%%

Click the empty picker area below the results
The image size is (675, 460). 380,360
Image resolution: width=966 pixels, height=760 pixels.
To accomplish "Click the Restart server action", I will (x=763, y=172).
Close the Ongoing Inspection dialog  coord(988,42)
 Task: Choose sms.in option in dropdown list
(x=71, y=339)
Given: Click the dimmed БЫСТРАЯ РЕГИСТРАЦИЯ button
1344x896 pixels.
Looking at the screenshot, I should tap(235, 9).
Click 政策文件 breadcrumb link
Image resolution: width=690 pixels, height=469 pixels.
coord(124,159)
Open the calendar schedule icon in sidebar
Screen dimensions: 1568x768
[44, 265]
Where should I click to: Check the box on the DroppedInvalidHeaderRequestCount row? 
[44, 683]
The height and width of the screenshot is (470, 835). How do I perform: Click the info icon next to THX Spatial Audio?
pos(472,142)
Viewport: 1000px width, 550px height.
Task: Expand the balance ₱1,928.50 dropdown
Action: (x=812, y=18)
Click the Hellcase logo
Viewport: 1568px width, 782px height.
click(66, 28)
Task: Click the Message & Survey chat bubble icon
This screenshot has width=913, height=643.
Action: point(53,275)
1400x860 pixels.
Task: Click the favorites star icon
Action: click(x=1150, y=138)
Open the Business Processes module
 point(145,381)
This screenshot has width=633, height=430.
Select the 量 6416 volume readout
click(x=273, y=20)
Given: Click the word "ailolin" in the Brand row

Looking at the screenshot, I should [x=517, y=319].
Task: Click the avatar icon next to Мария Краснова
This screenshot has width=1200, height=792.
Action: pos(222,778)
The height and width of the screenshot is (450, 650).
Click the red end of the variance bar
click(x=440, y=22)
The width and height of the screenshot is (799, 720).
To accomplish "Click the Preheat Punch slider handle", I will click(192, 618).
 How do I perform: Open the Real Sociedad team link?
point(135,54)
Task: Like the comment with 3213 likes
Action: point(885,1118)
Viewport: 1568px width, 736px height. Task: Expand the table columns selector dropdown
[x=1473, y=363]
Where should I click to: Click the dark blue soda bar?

%%

- _Set exercise_:
Reproduce all of the data above line for line, with no changes to any wording, number, or symbol.

- _Response_:
Click the empty picker area below the results
The image size is (675, 460). 380,360
Image resolution: width=966 pixels, height=760 pixels.
To accomplish "Click the Restart server action", I will (x=763, y=172).
Close the Ongoing Inspection dialog  coord(988,42)
 Task: Choose sms.in option in dropdown list
(x=71, y=339)
Given: Click the dimmed БЫСТРАЯ РЕГИСТРАЦИЯ button
1344x896 pixels.
Looking at the screenshot, I should tap(235, 9).
Click 政策文件 breadcrumb link
Image resolution: width=690 pixels, height=469 pixels.
coord(124,159)
Open the calendar schedule icon in sidebar
Screen dimensions: 1568x768
[44, 265]
Where should I click to: Check the box on the DroppedInvalidHeaderRequestCount row? 
[44, 683]
The height and width of the screenshot is (470, 835). How do I perform: Click the info icon next to THX Spatial Audio?
pos(472,142)
Viewport: 1000px width, 550px height.
Task: Expand the balance ₱1,928.50 dropdown
Action: (x=812, y=18)
Click the Hellcase logo
Viewport: 1568px width, 782px height.
click(66, 28)
Task: Click the Message & Survey chat bubble icon
This screenshot has width=913, height=643.
Action: point(53,275)
1400x860 pixels.
Task: Click the favorites star icon
Action: click(x=1150, y=138)
Open the Business Processes module
 point(145,381)
This screenshot has width=633, height=430.
Select the 量 6416 volume readout
click(x=273, y=20)
Given: Click the word "ailolin" in the Brand row

Looking at the screenshot, I should [x=517, y=319].
Task: Click the avatar icon next to Мария Краснова
This screenshot has width=1200, height=792.
Action: pos(222,778)
The height and width of the screenshot is (450, 650).
Click the red end of the variance bar
click(x=440, y=22)
The width and height of the screenshot is (799, 720).
To accomplish "Click the Preheat Punch slider handle", I will click(192, 618).
 How do I perform: Open the Real Sociedad team link?
point(135,54)
Task: Like the comment with 3213 likes
Action: point(885,1118)
Viewport: 1568px width, 736px height. Task: Expand the table columns selector dropdown
[x=1473, y=363]
Where should I click to: Click the dark blue soda bar?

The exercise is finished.